PROBLEM DETAILS — Copy out the lines word for word, starting with the first line and going on through the line that contains "Action: coord(360,92)".

DATASET ENTRIES —
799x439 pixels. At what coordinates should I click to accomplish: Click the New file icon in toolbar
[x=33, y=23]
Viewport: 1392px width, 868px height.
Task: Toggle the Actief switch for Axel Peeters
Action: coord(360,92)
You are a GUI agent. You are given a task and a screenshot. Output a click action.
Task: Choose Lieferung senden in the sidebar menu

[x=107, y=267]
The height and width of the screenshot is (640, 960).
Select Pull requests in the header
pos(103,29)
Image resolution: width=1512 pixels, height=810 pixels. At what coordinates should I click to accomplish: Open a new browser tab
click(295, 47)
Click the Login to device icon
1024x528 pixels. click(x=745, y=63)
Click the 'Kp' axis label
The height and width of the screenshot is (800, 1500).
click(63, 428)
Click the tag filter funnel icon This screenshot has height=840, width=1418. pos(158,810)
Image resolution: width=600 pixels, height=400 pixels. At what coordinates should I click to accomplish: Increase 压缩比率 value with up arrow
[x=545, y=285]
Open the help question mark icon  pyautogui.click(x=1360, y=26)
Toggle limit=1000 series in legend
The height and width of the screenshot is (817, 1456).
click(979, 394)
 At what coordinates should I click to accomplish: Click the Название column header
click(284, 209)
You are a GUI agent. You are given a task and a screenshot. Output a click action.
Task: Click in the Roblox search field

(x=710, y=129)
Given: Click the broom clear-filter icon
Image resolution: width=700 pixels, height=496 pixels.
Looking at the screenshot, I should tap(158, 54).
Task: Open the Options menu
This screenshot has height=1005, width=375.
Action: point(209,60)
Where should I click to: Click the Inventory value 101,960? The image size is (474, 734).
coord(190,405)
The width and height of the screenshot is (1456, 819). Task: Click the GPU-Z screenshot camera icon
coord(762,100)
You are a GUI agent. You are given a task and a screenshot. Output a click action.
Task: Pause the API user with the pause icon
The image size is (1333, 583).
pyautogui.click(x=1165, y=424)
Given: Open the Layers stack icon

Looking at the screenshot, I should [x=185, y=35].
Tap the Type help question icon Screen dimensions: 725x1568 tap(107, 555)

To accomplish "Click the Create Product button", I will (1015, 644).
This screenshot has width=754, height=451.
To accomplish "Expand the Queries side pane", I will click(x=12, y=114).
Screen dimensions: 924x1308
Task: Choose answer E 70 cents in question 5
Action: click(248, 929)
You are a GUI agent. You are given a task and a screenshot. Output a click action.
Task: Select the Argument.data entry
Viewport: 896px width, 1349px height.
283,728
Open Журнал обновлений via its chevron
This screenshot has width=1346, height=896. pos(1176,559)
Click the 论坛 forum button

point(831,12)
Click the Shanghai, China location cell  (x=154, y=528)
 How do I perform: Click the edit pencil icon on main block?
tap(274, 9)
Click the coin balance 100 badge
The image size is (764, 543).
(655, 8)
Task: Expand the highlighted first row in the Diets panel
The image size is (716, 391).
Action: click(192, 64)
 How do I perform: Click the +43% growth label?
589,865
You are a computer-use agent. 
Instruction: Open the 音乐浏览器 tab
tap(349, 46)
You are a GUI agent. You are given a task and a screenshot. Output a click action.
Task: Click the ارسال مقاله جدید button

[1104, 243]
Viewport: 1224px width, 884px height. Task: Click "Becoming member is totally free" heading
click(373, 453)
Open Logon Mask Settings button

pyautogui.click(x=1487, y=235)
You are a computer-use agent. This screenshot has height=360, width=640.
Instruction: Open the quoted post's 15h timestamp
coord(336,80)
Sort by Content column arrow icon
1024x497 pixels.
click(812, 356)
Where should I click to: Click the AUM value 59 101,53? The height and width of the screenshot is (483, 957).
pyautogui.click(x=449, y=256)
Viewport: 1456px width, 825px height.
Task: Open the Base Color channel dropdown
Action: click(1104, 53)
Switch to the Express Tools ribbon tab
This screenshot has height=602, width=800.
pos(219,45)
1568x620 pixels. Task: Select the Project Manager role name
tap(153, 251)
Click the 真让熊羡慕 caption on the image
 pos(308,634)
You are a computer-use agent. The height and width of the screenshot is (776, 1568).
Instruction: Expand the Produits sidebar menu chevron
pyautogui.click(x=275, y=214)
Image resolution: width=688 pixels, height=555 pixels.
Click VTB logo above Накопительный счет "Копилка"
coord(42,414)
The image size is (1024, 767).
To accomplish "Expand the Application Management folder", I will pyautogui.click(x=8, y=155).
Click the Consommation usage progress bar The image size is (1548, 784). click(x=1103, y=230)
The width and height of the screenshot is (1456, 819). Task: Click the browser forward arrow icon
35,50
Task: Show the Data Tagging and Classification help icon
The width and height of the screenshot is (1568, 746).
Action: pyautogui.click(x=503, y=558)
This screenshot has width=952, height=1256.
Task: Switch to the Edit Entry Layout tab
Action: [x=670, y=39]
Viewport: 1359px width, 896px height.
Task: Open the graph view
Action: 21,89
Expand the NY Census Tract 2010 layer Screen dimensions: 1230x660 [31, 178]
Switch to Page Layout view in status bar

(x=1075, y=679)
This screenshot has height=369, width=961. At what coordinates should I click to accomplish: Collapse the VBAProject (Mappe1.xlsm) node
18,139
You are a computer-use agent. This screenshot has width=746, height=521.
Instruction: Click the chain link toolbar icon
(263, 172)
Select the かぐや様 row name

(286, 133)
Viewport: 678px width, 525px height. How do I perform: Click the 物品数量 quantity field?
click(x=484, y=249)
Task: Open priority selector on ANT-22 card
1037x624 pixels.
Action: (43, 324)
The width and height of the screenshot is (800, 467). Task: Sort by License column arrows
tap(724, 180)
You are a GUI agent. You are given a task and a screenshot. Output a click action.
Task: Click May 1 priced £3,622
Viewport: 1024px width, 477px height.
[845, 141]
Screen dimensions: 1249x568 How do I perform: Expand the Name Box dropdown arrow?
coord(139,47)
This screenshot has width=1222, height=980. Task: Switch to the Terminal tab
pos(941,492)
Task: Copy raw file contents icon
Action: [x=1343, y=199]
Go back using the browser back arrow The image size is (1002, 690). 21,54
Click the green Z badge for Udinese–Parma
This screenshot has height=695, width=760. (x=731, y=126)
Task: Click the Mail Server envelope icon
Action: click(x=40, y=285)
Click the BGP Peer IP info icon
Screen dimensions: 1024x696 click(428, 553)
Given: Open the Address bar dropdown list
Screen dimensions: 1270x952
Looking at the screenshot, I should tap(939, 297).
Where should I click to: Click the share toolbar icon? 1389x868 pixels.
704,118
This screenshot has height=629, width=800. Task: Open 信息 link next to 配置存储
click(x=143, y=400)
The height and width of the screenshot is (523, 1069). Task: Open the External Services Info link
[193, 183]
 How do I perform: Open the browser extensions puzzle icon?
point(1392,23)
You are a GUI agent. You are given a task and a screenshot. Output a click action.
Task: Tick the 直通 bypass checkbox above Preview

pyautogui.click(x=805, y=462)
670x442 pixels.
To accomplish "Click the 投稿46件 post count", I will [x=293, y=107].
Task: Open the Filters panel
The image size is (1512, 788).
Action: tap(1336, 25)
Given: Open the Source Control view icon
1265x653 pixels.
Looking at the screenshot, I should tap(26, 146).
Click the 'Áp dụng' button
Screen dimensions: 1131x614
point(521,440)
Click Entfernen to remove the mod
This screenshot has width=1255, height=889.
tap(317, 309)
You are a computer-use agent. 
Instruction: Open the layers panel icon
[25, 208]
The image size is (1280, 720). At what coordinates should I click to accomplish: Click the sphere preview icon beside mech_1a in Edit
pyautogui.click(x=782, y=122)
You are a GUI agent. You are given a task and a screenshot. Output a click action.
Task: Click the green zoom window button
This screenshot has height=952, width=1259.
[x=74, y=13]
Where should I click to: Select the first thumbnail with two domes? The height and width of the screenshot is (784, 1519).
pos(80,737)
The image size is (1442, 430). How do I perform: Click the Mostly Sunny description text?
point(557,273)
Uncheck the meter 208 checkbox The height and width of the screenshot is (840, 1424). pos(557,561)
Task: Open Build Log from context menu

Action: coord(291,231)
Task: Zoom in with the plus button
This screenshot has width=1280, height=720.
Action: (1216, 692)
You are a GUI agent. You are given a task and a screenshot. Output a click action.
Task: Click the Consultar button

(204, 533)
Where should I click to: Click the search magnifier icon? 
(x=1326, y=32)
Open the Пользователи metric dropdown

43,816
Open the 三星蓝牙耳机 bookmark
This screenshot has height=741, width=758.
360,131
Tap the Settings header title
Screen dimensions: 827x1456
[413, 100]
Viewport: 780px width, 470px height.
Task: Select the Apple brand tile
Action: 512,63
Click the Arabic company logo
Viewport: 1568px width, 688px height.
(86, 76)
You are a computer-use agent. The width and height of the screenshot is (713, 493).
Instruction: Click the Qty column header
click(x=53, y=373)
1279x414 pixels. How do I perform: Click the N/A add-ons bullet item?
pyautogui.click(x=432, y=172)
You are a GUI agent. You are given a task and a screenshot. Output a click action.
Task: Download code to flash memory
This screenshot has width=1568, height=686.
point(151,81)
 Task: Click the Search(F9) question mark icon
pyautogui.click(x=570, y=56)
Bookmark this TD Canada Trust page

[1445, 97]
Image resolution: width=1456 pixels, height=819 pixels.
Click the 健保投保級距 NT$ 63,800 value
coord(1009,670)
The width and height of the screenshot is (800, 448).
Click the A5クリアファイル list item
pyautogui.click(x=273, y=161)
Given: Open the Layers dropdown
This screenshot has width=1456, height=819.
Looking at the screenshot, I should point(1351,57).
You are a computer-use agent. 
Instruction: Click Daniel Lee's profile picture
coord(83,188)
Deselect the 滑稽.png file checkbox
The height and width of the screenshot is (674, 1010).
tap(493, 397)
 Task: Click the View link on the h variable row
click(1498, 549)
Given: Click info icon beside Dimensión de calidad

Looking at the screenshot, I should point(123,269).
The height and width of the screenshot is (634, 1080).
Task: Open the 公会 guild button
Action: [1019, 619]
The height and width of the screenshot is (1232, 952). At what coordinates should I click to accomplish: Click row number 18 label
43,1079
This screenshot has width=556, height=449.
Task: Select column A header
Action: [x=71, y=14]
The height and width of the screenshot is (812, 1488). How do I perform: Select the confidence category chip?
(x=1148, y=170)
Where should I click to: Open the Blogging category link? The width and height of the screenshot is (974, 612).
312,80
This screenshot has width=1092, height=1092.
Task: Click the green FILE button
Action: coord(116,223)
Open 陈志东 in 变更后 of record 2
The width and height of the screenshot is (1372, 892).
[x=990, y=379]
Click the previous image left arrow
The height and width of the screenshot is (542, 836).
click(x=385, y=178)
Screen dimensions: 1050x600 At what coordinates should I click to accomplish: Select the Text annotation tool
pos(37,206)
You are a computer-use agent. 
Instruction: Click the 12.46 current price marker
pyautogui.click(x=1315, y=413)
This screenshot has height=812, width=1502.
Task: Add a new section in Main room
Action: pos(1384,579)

PROBLEM SOLUTION —
799x439 pixels. At what coordinates should I click to accomplish: Click the New file icon in toolbar
[x=33, y=23]
Viewport: 1392px width, 868px height.
Task: Toggle the Actief switch for Axel Peeters
Action: coord(360,92)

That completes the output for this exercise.